Owen and Jake give him their tickets. He stands with visible effort and pulls back a corner of the carpet. Enough so Jake, who’s done this before, can lift it to let them in.

The trailer is dim lit with black lights. Their buzz puts Owen’s teeth on edge, reminding him of his cell, the green lights that pushed down on him, that felt like someone shoved bees in his mouth and duct taped it shut. The black lights pick up garish fluorescent signs hanging above a row of standing shower stalls. Each is fronted with two-way glass, mirror side out. THE SKINLESS GIRL! screams the first sign in hot pink horror movie lettering. Paint drips from the dot of the exclamation point. THE LIVING SPECK! THE BONEYARD! THE WOLF-FACED GIRL! At the end, a larger cell, a double wide, with red curtains hung over it. THE ANGEL OF SILENCE, the sign proclaims. The words are rendered with care. Each letter has rounded little feet. Owen steps toward it immediately, but Jake holds him back.

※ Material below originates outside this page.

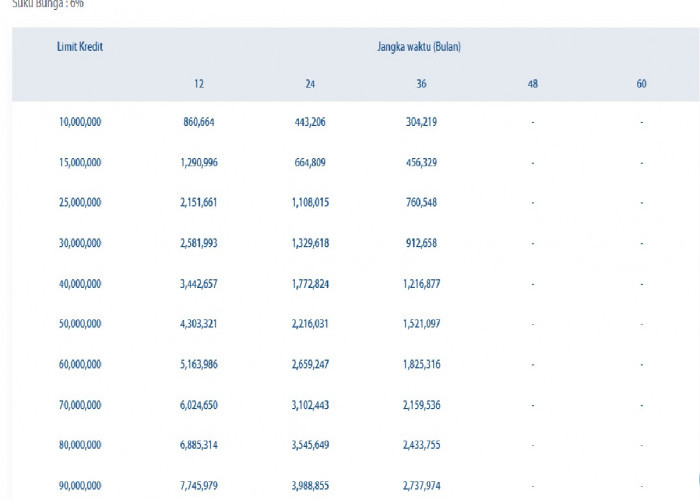700x500 pixels.
Task: Select the 12 month column header
Action: point(199,83)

“Save her for last,” he says. “She’s something.” He presses a doorbell button on the first cell. An overhead light comes on. It’s too strong for the room, making Owen blink. In the cell, there’s a girl whose skin is transparent, a thin slick of clear snot over her muscles and blood vessels. She holds up one hand to shield her lidless eyes from the light. With the other she covers as much of her body as she can. She retreats to the back corner.

“Does the light hurt her?” Owen asks. Jake shrugs. The possibility has never occurred to him. The null twitches in Owen’s gut. Jake points to the next sign, THE LIVING SPECK. Under it, there’s a card table with a two-eye microscope like the ones they used in chemistry class.

“That one’s boring,” Jake says. “She’s little, but she’s also fat. So what the fuck?”

Jake steps up to the booth that contains THE BONEYARD. Owen walks past him to the end of the trailer. THE ANGEL OF SILENCE. He presses the button, and buttery yellow light pours into the cell. Robed in white, there’s a girl, her dirty blond hair done up like a woman in a gladiator movie, a mountain of spiraling braids. Her head hangs, and she eyes Owen like a puppy that’s been kicked. Her arms are wings, gray and wide, folded across her chest protectively. Owen can see the layers of feathers on them: soft down that extends from her shoulders and biceps, a tufty band below that, and then the long ones, like fingers splayed wide. It hurts to see her cramped into such a small space. Owen wants her wings spread. He wants her in the air. He puts his hand on the glass.

“She doesn’t talk,” Jake says. The words are barely out of his mouth when Owen’s mind is caught on a hook, dragged out of his body into a vast, shimmering room.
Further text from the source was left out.